Earthquakes occur as a natural consequence of the cyclical of buildup and release of tectonic forces in the Earth’s crust. When an earthquake occurs, it releases the strain energy built up in a fault system over many years of tectonic loading. For decades, most physical models of earthquakes represent faults as simple, singular, and planar structures, which greatly simplifies the mathematics needed to simulate earthquake processes. However, most natural fault systems can be exceedingly complex, interweaving numerous structures of differing orientations and angles, none of which are likely to be fully planar.
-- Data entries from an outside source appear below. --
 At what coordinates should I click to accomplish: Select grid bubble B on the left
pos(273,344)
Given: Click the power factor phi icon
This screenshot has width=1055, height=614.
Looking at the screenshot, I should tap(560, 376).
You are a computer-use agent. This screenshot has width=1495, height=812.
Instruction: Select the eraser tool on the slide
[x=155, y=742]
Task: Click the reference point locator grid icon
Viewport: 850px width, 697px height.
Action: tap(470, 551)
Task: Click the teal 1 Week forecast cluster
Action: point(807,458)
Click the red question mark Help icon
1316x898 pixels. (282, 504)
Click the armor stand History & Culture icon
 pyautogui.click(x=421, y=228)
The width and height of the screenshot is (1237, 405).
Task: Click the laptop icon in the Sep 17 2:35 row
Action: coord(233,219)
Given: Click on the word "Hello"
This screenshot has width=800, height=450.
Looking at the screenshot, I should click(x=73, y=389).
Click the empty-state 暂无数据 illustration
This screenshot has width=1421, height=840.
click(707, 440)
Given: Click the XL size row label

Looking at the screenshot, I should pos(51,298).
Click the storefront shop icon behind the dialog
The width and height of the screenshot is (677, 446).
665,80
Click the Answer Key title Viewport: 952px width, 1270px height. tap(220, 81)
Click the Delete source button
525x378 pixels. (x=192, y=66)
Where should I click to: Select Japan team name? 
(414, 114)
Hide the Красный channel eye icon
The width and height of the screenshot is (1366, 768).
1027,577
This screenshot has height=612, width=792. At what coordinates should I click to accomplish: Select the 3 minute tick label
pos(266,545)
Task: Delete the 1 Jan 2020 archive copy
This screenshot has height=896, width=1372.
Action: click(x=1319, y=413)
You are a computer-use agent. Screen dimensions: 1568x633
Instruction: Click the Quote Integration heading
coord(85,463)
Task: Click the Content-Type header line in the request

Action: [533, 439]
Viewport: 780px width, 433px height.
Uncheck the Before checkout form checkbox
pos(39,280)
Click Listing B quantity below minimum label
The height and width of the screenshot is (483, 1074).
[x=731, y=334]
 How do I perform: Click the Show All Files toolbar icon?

This primary objective of this project was to advance our scientific understanding of how the inherent geometric complexity of natural fault systems can influence the physics of earthquakes and the ground motions that they produce. Over the course of this project, our team produced dozens of peer-reviewed scientific manuscripts and conference presentations connecting various aspects of this novel and important problem. We newly discovered relationships between the complexity of fault systems, as observed by geologists, and the rupture behaviors and radiated ground motions of earthquakes in California of interest to seismologists and engineers. These findings have important implications for the seismic hazard assessments that the define building and structural engineering standards in the United States. In addition, our research into the energy partitioning between the two major types of seismic waves produced by earthquakes - P-waves and S-waves – has important implications for global security applications in seismology, which often use relative P/S energy as a metric to discriminate between natural earthquakes and explosions detonated by foreign adversaries.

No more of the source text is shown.